This week I talked with a feedyard manager who was studying some recent closeouts. They weren’t reading real well. If the cattle had not outperformed projections both in the feedyard and on the rail, it would have actually been pretty bleak. What was interesting, however, was his comment about the value of studying closeouts. He loves that part of the business, because it is like getting a report card. For him, it’s a great way of keeping score.
And so it is for all of us. Ultimately, we all focus on the bottom line, because it is the ultimate way of not only keeping score but measuring progress. For feedyard managers, it is a great way to see how you compare with your projections; whether or not average daily gains, cost of gains, conversions and the like are above, below or right at expectations, and whether or not you’re making progress. For cow-calf producers, it is an indication of whether or not the genetics and management we are putting into the cattle are truly creating value and meeting market demands and expectations.
Then there’s the good news which we enjoy but don’t always analyze; instead, we focus on problems because they tend to highlight areas where work or improvement is needed.
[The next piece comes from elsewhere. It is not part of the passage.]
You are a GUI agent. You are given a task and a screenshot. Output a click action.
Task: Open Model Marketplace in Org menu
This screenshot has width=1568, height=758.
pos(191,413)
My son just finished the basketball season and it is interesting that they, too, tended to spend more time focusing on the shots they missed or the turnovers they made, rather than analyzing the shots they made or the turnovers they forced the opposition to create.
Feedlots have a major advantage over cow-calf operations in that they get hundreds, even thousands of scorecards each year, where cow-calf operations tend to get very few. It isn’t surprising that a feedyard’s metrics, analytics, and business measures are usually more sophisticated, more readily available and studied harder than they are at the cow-calf level. However, I suppose it could be argued that they are much more important at the cow-calf level. In part, that is what made the whole SPA/IRM concept so rewarding—it allowed a rancher to create a closeout of sorts for his operation.
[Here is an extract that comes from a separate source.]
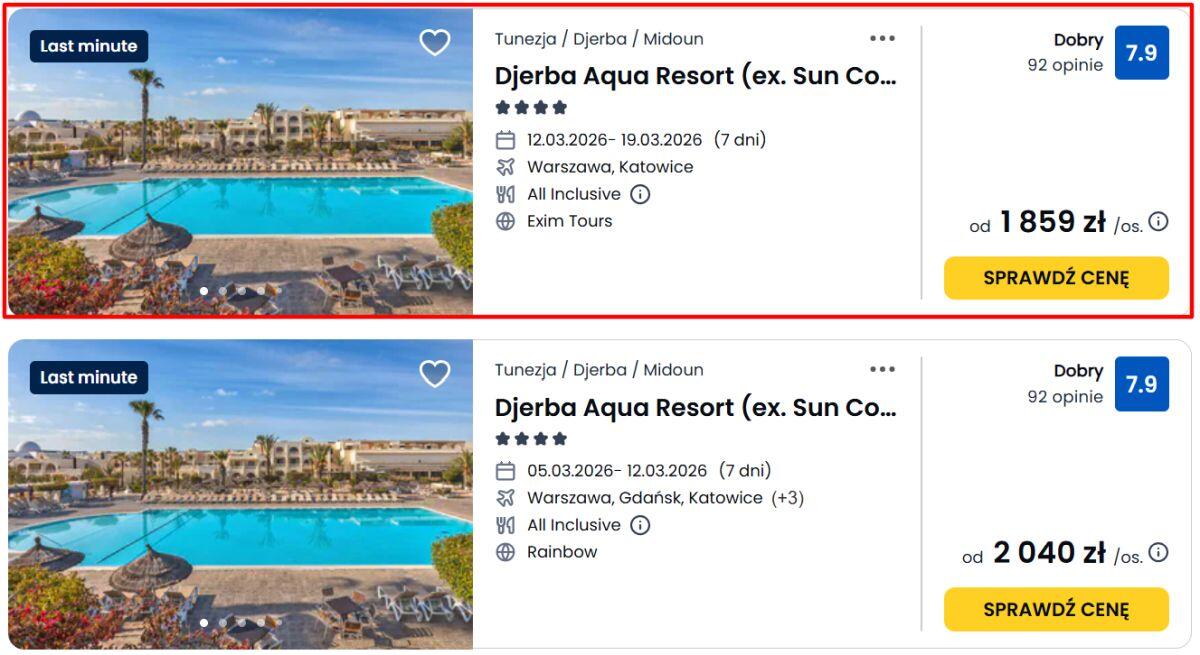
Task: Click the calendar icon beside 12.03.2026 dates
Action: (x=506, y=140)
A long time ago, a cattle feeder mentioned that he identified and corrected shortcomings and opportunities nearly every day in his feedyard, but only about once a year for his cow-calf operation.
I never thought much about that statement until now. Part of this is just simply the difference in turning over inventory. The pork and poultry industries have made far more genetic progress than the cattle industry largely because of this very reason. Also, the cow-calf industry has always operated in such diverse environments that it becomes far less meaningful to benchmark an individual ranch against the average of other operations.
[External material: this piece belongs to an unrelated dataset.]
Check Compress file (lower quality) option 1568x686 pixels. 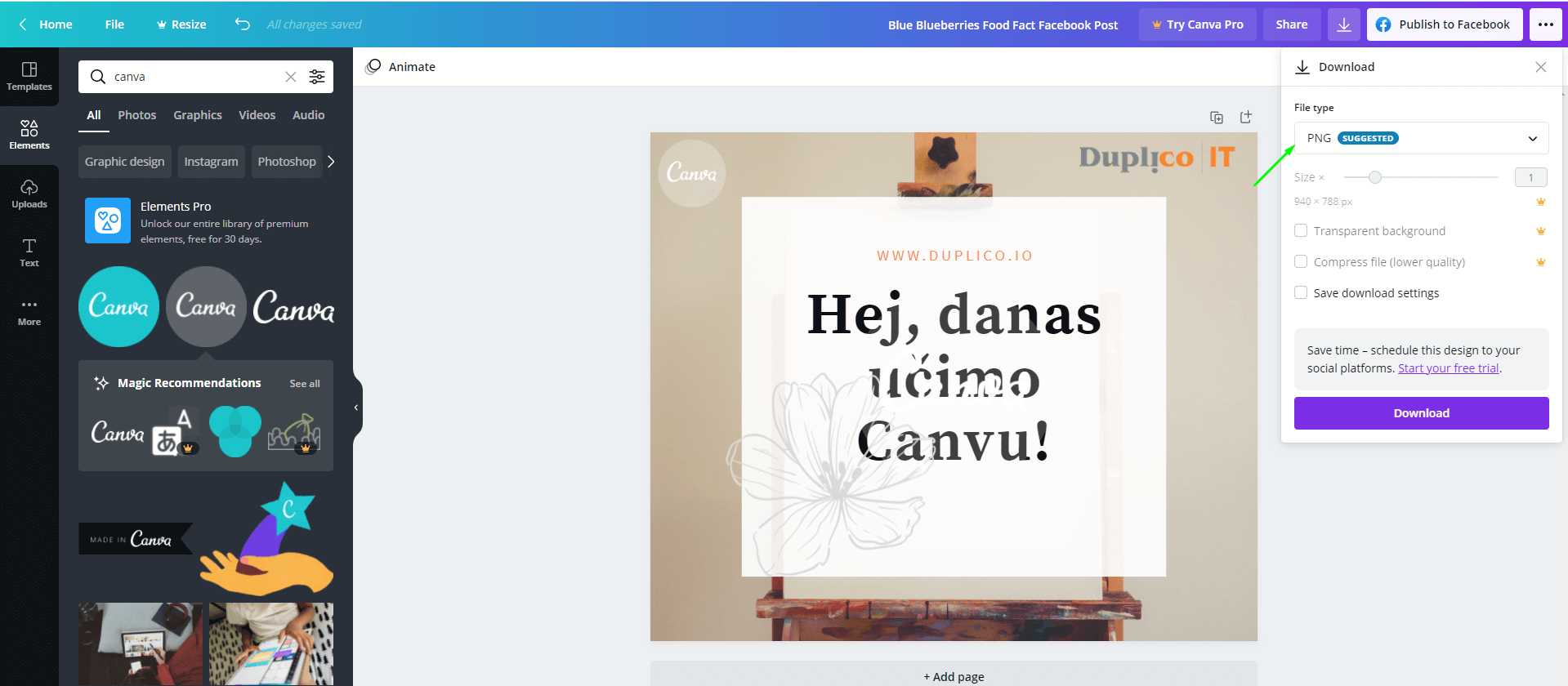pyautogui.click(x=1301, y=262)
It is no wonder that we are as tradition bound as we are; that tradition is largely the collective knowledge of so many past generations. Mistakes are expensive and they take a long time to identify and fix.
The industry has put a lot of time and effort into creating its long-term strategic plans, which has proven invaluable. But one has to ask why the industry has not spent more time focusing on the long-term results from a broader perspective? I doubt that we would be spending so much time on issues like GIPSA or COOL if we were focused on the real causes of lack of profitability and a shrinking industry.
The industry as a whole continues to struggle with the same dilemma that most individual cow-calf producers do. We are so busy reacting and adapting to outside forces, and striving to maintain viability/profitability, that we have little time to take advantage of opportunities that present themselves or to change major structural issues that prevent us from capitalizing on them. Until we do, we will find ourselves caught up in the same old populist rhetoric where legitimate solutions to real problems are not addressed, but instead where someone is to blame.